Sparwasser presents:
WRONG(ED) ATTITUDES
TSUI KUANG-YU
SU HUI-YU
February 19. - March 18., 2006
Opening: February 18., 19:00-23:00,
Torstrasse 161, Berlin Mitte
Panel Discussion: February
19, 19:00-21:00
With: Su Hui-yu, Manray Hsu, Maren Richter, Vera Tollmann, Tsui
Kuang-yu,Florian Zeyfang
Opening hours Wed.-Fri. 16:00-19:00,
Sat. 14:00-18:00
Curated by The Embassy of Contemporary
Art (Manray Hsu & Maren Richter)
Funded by Cultural Centre of Taiwan in Paris
Supported by Council for Cultural Affairs Executive Yuan ROC
(The exhibition will also be
shown at Cultural Centre of Taiwan in Paris
March 9. - April 26., 2006, www.ccacctp.org)
"Wrong(ed) Attitudes"
is an exhibition of two young Taiwanese artists, TSUI Kuang-yu
and SU Hui-yu, whose works deal with the body and space, global
culture politics, and the contemporary city as well as social
predicaments of Taiwan. Both artists use video as a means to
convey performative interventions into everyday contexts. By
wryly mimicking the "right" ways of behaviour and thinking,
these performances reveal layers of ambiguity and instability
of social roles, urban environments, and cultural-political codes,
which both plaque and enrich the contemporary society. The attitudes
thus projected by the performances straddle between the wrong
and the wronged. By making "intended mistakes", these
two artists propose a possible way to reflect on the current
global paranoid of the self and the other.

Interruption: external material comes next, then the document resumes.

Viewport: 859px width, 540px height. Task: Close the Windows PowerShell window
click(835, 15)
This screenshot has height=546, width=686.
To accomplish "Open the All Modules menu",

TSUI's videos, featured at
the Taiwan Pavilion in Venice Biennale 2005, show the artist
bracketing the relationship between himself and the surroundings
by attempts to transform himself to different social roles, or
even "plants," in order to "disappear" into
the immediate environment, or by wrong(ed) behaviors in seemingly
right contexts (such as playing golf on some green spot in the
city). Taking cues from Chinese martial arts movie, the performances
also inject a supernatural and humorous tint into the scenario.
TSUI Kuang-yu will show two series from his famous action-video:
Eighteen Copper Guardians in Shao-Lin Temple and Penetration:
The Penetration (2'10"), The Perceptive (2'), The Spontaneous
(1'50") (2001), and The Shortcut to Systematic Life (Superficial
Circumstances, 9", 2002; I Am Fine, I Don't Get Wet, 3'40",
2002; City Spirits, 4'50", 2005).
SU targets on pop culture,
particularly soap opera, MTV and fashion, and its overpowering
relationship to personal identity and cultural economy. His diverse
practices include using role-play to reverse the psychic logic
of pop culture and direct interventions into the events presented
by mainstream cultural producers such as the fashion industry.
SU Hui-yu's recent documented intervention into a promotion event
of the Taiwanese super model Lin Chiling, The Super Model Love
(2005) will be featured, along with recreations of TV and MTV
scenes: Endless Recalling, No. 2 (a recurrent imitation of "No!"
in popular TV programs, 2005); Bad (a parody of Michael Jackson's
"Bad", 2005). He borrows the images from media and
political representation and produces a quasi-subjective reality.
With this tactic, he denounces "right" as a politically
and culturally driven, deficient term.